# [Text shown]

========================================================================

Morpheus Biblionaut, at http://www.morpheus11.com/ and by Travis Alber and William Gillespie, is electronic literature that makes use of a full multimedia experience to tell its story. It relies on music, images, movement, and words to convey its unique narrative of an astronaut sent off on a deep space mission. Morpheus Biblionaut begins with a dream about a post-apocalyptic Earth and then the astronaut begins to direct a plea to the last signal on Earth, telling his story and requesting a meeting when he finally lands on his home planet. The reader clicks through the story, never able to hit backspace so advancing should be done with care. An important visual aspect of the story is the screen which mimics a display panel on a spaceship and frequently shows stars rushing past in the window.
The very concept is full of interesting juxtapositions that make the reader curious- he’s an “american astronaut and poet”, the fifteen years/eight years difference. The music creates a heightened sense of tension, suspense, and the surreal. The window of surging stars is sometimes paired with a television screen that is used to show the spiky pulse of life, text, or a 3D image of a waiting room.
Morpheus Biblionaut only gets weirder as the story progresses: the Earth has apparently gained a ring like Saturn’s instead of a moon; text or its authors are fixed; and time is “at least two dimensions.” The slowly rotating image of this new Earth promises a story full of strangeness and the reoccurring image of flowers budding giving off bubbles with images of books and the symbol for Pi only add to the unique science-fictional madness. In fact, the narrator himself professes that he cannot “discount the possibility” that he has gone insane.
This astronaut recounts a compelling tale of his hardships in trying to beat out the competition for this mission and the difficulties of his isolated mission– he loses his wife because of the distance between them. A favorite moment of mine is the two clocks, both moving, one that shows the time in the ship- which is constant- and another showing Earth-time- which starts slowing down dramatically once his vessel, the titular Morpheus 11, reaches the fringes of our system and makes its way to the next. At one point, when he’s so far from Earth that communication is difficult, he notices that the world is changing. The latest newspaper from Earth now reads “US goes to war with China” and he searches his small, hand-picked library for Plato’s Republic only to find “Pluto’s Republic.” Shocking details like this draw the reader forward into this mad world as the music gets darker.
I could not stop reading this story. I had to know what happened and I ignored everything else for the entire time I was reading it- I don’t even know how long that was because I never looked away at the clock. The combination of sight, sound, and text create a world that allows immerses a reader in a strange new reality and creates a connection with the astronaut. Morpheus Biblionaut questions our concepts of the universe and time and literature in thought-provoking ways that keep the mind whirling even after the final lines of text.

========================================================================

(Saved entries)
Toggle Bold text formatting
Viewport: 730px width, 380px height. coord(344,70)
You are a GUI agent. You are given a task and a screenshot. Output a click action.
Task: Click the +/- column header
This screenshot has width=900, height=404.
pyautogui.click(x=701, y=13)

========================================================================

# [What is required]
Reproduce word for word the part of the Morpheus Biblionaut review that runs from "This astronaut recounts" up to and including "music gets darker.".

# [Answer to the exercise]
This astronaut recounts a compelling tale of his hardships in trying to beat out the competition for this mission and the difficulties of his isolated mission– he loses his wife because of the distance between them. A favorite moment of mine is the two clocks, both moving, one that shows the time in the ship- which is constant- and another showing Earth-time- which starts slowing down dramatically once his vessel, the titular Morpheus 11, reaches the fringes of our system and makes its way to the next. At one point, when he’s so far from Earth that communication is difficult, he notices that the world is changing. The latest newspaper from Earth now reads “US goes to war with China” and he searches his small, hand-picked library for Plato’s Republic only to find “Pluto’s Republic.” Shocking details like this draw the reader forward into this mad world as the music gets darker.